Over 5,300 internet-exposed GitLab instances are vulnerable to CVE-2023-7028, a zero-click account takeover flaw GitLab warned about earlier this month.

The critical (CVSS score: 10.0) flaw allows attackers to send password reset emails for a targeted account to an attacker-controlled email address, allowing the threat actor to change the password and take over the account.

Although the flaw does not bypass two-factor authentication (2FA), it is a significant risk for any accounts not protected by this extra security mechanism.

The issue impacts GitLab Community and Enterprise Edition versions 16.1 before 16.1.5, 16.2 before 16.2.8, 16.3 before 16.3.6, 16.4 before 16.4.4, 16.5 before 16.5.6, 16.6 before 16.6.4, and 16.7 before 16.7.2.

GitLab released fixes in 16.7.2, 16.5.6, and 16.6.4, also backporting patches to 16.1.6, 16.2.9, and 16.3.7, on January 11, 2024.

Today, 13 days after the security updates were made available, threat monitoring service ShadowServer reports seeing 5,379 vulnerable GitLab instances exposed online.

Based on GitLab's role as a software development and project planning platform and the type and severity of the flaw, these servers are at risk of supply chain attacks, proprietary code disclosure, API key leaks, and other malicious activity.

Shadowserver reports that most of the vulnerable servers are in the United States (964), followed by Germany (730), Russia (721), China (503), France (298), the U.K. (122), India (117), and Canada (99).

Those who haven't patched yet may have been compromised already, so using GitLab's incident response guide and checking for signs of compromise is critical.

GitLab previously shared the following detection tips for defenders:

• Check gitlab-rails/production_json.log for HTTP requests to the /users/password path with params.value.email consisting of a JSON array with multiple email addresses.
• Check gitlab-rails/audit_json.log for entries with meta.caller.id of PasswordsController#create and target_details consisting of a JSON array with multiple email addresses.

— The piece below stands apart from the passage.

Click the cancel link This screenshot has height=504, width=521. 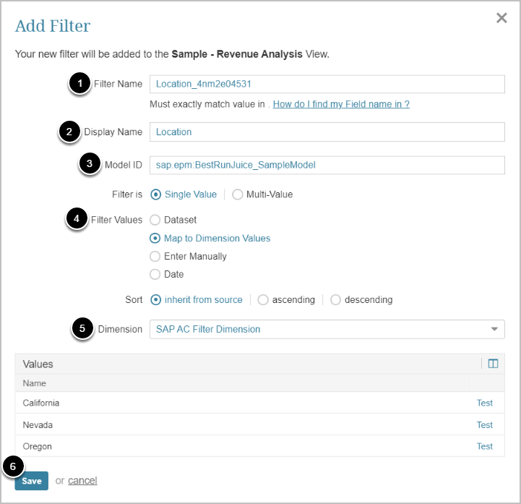(x=82, y=481)
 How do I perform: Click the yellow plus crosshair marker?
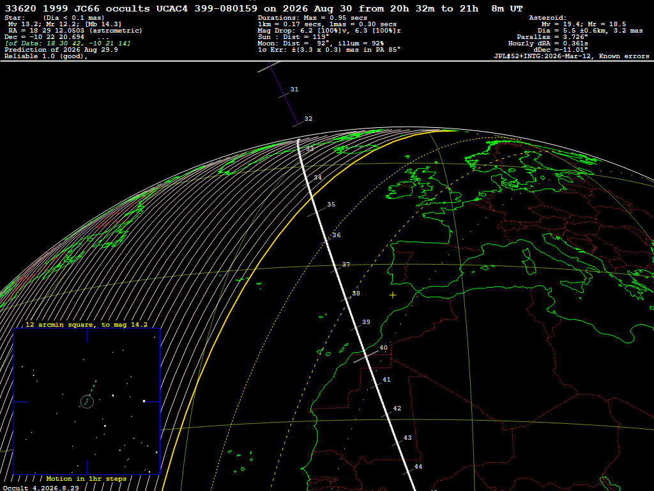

Admins who find instances that have been compromised should rotate all credentials, API tokens, certificates, and any other secrets, in addition to enabling 2FA on all accounts and applying the security update.

After securing the servers, admins should check for modifications in their developer environment, including source code and potentially tampered files.

As of today, there have been no confirmed cases of active exploitation of CVE-2023-7028, but this shouldn't be interpreted as a reason to postpone taking action.